Colours affect the light filtration into the bottle, with the darker colours being considered more protective of the contents inside. Thus vin de guard or ‘wines for keeping’ are bottled in darker coloured bottles. Wines intended to be savoured while young (one to two years old), such as Sauvignon Blanc or Pinot Grigio, are often in clear or pale green bottles to portray a vibrant, youthful image. Rosé is almost always bottled in clear glass to show off its Pretty in Pink colour. Clear glass is a helpful messenger because once rosé is tinged orange it is time to drink-up as the wine is beginning its journey toward middle-aged spread. Many powerful supermarket chains in the United Kingdom not long ago demanded that wine producers use recycled glass for everyday drinking wines. The producers concurred, but there was a problem as there is little clear recycled bottle glass on the market. Producers who poured their pretty pink rosé in pale green bottles, saw sales crash immediately: pink and green do not a pretty colour make.

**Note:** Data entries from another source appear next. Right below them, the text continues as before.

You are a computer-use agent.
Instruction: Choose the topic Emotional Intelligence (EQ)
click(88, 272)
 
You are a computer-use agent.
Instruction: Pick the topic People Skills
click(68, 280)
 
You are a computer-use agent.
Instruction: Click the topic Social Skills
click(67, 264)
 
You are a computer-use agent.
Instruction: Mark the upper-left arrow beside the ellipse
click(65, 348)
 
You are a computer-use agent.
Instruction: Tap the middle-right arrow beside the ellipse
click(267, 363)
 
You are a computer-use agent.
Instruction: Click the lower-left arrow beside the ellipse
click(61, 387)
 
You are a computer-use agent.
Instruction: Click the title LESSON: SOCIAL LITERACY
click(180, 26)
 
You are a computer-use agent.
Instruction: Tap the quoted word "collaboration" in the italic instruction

In Burgundy, there are not such discernable differences in glass colour, though white Burgundy bottles are often in a light gold autumnal-leaf hue whereas red Burgundy is always sheltered in dark bottles. Shape is another matter. Wine aficionados playing the “guess the origin” game have been known to take a sneaky grope even while pouring from bottles encased in socks or bags to mask identity. Burgundy’s bottle shoulders reflect the laid-back attitude of the region’s producers: gently sloping and relaxed, but their bodies distinctly reflect my family gene-pool: broad-in-the-beam or bottom heavy. These slope-shouldered, plush-bottomed beauties are challenging to keep in orderly submission on the cellar shelves. Rhone bottles have a similar shape to Burgundy, but are a tad slimmer with many sporting an embossed coat of arms on the neck. Tall, slender bottles known as flutes are typical of Germany and Alsace, though the short, squat bocksbeutal is de riguer from Germany’s Franken region. Provence’s unique bowling pin shaped bottle is known as a skittle. Most fortified wines, such as Port, Madeira and sweet Sherry are intended for lengthy aging, so the bottles are usually sturdy and with long necks to accommodate an extended cork. Port bottles often flare at the neck, purportedly to help capture sediment when decanting the wine, which is also one of the explanations for Bordeaux’s firm shoulders. Classic European bottle shapes have been widely adopted by winemakers around the world, all hoping to emanate an irresistibly romantic message, though a few of the whacky shapes infiltrating our shelves lately are seeming more like Sting’s plaintive SOS.